De momento, la sala en la que se hallaba el manuscrito permanecía cerrada, custodiada discretamente por dos guardias con esmoquin. Se esperaba la llegada de los dos representantes del Ministerio de Cultura para pasar a los discursos. Edouard Kerll se adelantó lentamente, acompañado de un hombre vestido con un traje de corte impecable. El volumen sonoro bajó de golpe. Todos reconocieron a Henry Dupin, el estilista que había revolucionado la moda femenina, después de mayo del 68, y que ahora vivía recluido en su villa de Niza. Su presencia asombró a los profanos, pero no a los coleccionistas, que conocían la pasión del modisto por los manuscritos literarios. Llevaba treinta años comprando sistemáticamente manuscritos y libros dedicados. Su colección privada de obras de Cocteau superaba la de cualquier biblioteca pública. Pero desde hacía unos años lo apasionaba la literatura del siglo XVIII. Se murmuraba que poseía una carta inédita de Rousseau sobre la homosexualidad y un fragmento desconocido de Las amistades peligrosas. Se contaba sobre todo que había sido el principal postor del manuscrito de Casanova y que su derrota lo había afectado. Aun así, allí estaba, muy erguido pese a su edad, con su mirada penetrante tras sus gafas de concha, escuchando en silencio las palabras que le susurraba al oído el librero.

—Señoras y señores —sonó una voz en la otra punta de la sala, en un estrado—; señoras y señores, por favor, un poco de silencio. Dentro de unos minutos nuestro anfitrión mandará abrir el salón donde está, debidamente protegido, el manuscrito inédito de Giacomo Casanova. Ese monumento desconocido de la literatura que nuestro amigo Edouard Kerll acaba de adquirir…

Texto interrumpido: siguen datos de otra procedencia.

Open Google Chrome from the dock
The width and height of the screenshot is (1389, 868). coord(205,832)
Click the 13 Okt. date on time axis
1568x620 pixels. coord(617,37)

—… de adquirir —interrumpió el librero— para un cliente que desea permanecer en el anonimato y que ha tenido la bondad de desprenderse momentáneamente de este excepcional manuscrito para permitirme exponerlo en esta velada única.

El presentador de televisión que había tomado la palabra aplaudió frenéticamente, seguido al punto por todos los invitados.

—Doy las gracias sinceramente, en nombre de los aquí presentes, a este mecenas que, espero, ofrecerá pronto a todos los admiradores de Casanova, que son legión en todo el mundo, una edición digna de ese nombre de estas memorias inéditas.

Una nueva salva de aplausos se levantó en la sala.

—Y ahora, querido Edouard, el momento que todos esperamos…

Se produjo un rumor de agitación en la entrada. Relampaguearon algunos flashes. Con un movimiento unánime, los rostros se volvieron para ver cómo un vestido rojo escarlata surgía de la multitud. Precedida de unos guardaespaldas vestidos de negro, la figura se abrió paso entre la gente, mientras su nombre corría como la pólvora de boca en boca. Era la última sorpresa de Edouard Kerll: la actriz francoespañola Manuela Real; su sonrisa angelical y su busto provocativo serían al día siguiente portada de todas las revistas del corazón.

En el estrado, el presentador estrella supo que debía improvisar.

—Señoras y señores, pido un aplauso para…

Una ovación cerrada atronó en la sala. La actriz saludó con la mano en el corazón y con los ojos súbitamente velados por lágrimas de circunstancias.

—Gracias de todo corazón, Manuela, gracias por su presencia. Gracias… Y ahora…

Un clavicémbalo, al que enseguida se unieron unos violines, empezó a sonar. Las notas de un concierto de Vivaldi recorrieron el recinto, primero rápidas como una ráfaga de viento, luego más graves, conforme los acordes de un violonchelo marcaban el ritmo de una melancólica melodía.

Edouard Kerll hizo una seña a los guardias. La música se interrumpió, todas las conversaciones cesaron, como al conjuro. La gran puerta de doble batiente se abrió y un chorro de luz amarilla surgió de alguna parte.